European naphtha prices are finishing the year high relative to crude and gasoline, but are at the mercy of powerful forces as the market heads into 2022.

European naphtha margins to crude hit six-year highs of around $5/bl in mid-December, as low imports from elsewhere combined with robust demand from gasoline producers to support prices. European gasoline consumption has proven resilient against the new Omicron variant wave of Covid-19, as key European markets have not so far had the kind of restrictions on freedom of movement that characterised previous waves of the pandemic.

The extent of Covid restrictions in the first half of 2020 is unknowable but crucial to forecasting the immediate future of the European naphtha market. Other variables are equally significant, and just as difficult to assess. The dramatic rise in natural gas costs during the second half of 2020 has had a direct effect on naphtha, as LPG has been drawn out of the petrochemical cracking pool and into power generation at European refineries. Natural gas costs could easily rise further during the first quarter, drawing more naphtha into the petrochemical sector to replace the LPG lost to refinery fuel generation. But if the northern hemisphere winter proves to be milder than the market anticipates, then LPG prices will fall heavily, displacing naphtha.

Also critical in determining the fate of the naphtha market in the next six months is the balance of supply and demand in Asia-Pacific. Naphtha prices in Europe have been supported during the second half of 2021 by the relative ease of clearing excess cargoes to Asia-Pacific. But with naphtha demand in Asia closely connected with the state of the Chinese manufacturing sector, European naphtha exports are highly exposed to economic fluctuations east of Suez. The impact of the Omicron variant on Asian economies is as uncertain as it is in Europe.

There are so many important variables heading into 2022 that some participants in the swaps markets have been heard drawing down their long-term positions until the outlook is clearer. With that in mind, there appears little utility in making firm predictions about what is in store for the European naphtha market out to the end of the second quarter. Overall it has been clear since the beginning of the pandemic that naphtha prices have tended to be well-supported relative to other refined products when the pandemic's effects have been most severe. This is because the fall in demand for transport fuels causes run cuts at European refineries, reducing the amount of naphtha produced, while demand for naphtha as a petrochemical feedstock remains buoyant as people continue to consume plastics.
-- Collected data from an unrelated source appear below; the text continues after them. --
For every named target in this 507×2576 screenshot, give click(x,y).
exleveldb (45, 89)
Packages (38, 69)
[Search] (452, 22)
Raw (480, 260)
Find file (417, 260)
Naphtha refining margins are more likely to stay at the elevated levels recorded in mid-December if the Omicron wave causes lockdowns to be imposed in key European markets. They will probably be elevated further if the winter proves to be notably cold, as LPG prices will rise and make naphtha the obvious choice of feedstock for petrochemical producers. Naphtha refining margins, measured by the premium to North Sea Dated crude, are typically steady during the first quarter, varying little from month to month before summer-grade gasoline blending starts in the second quarter and supports naphtha demand. If refining margins stay steady during the first quarter at around the December average of $4/bl, it would be the strongest start to the year by that measure since at least 2011. The average refining margin for the first quarter of 2016 was the highest since 2011 at around $2/bl, after the monthly average for the previous December was close to the $4/bl recorded this year, suggesting a potential direction as the market moves into 2022.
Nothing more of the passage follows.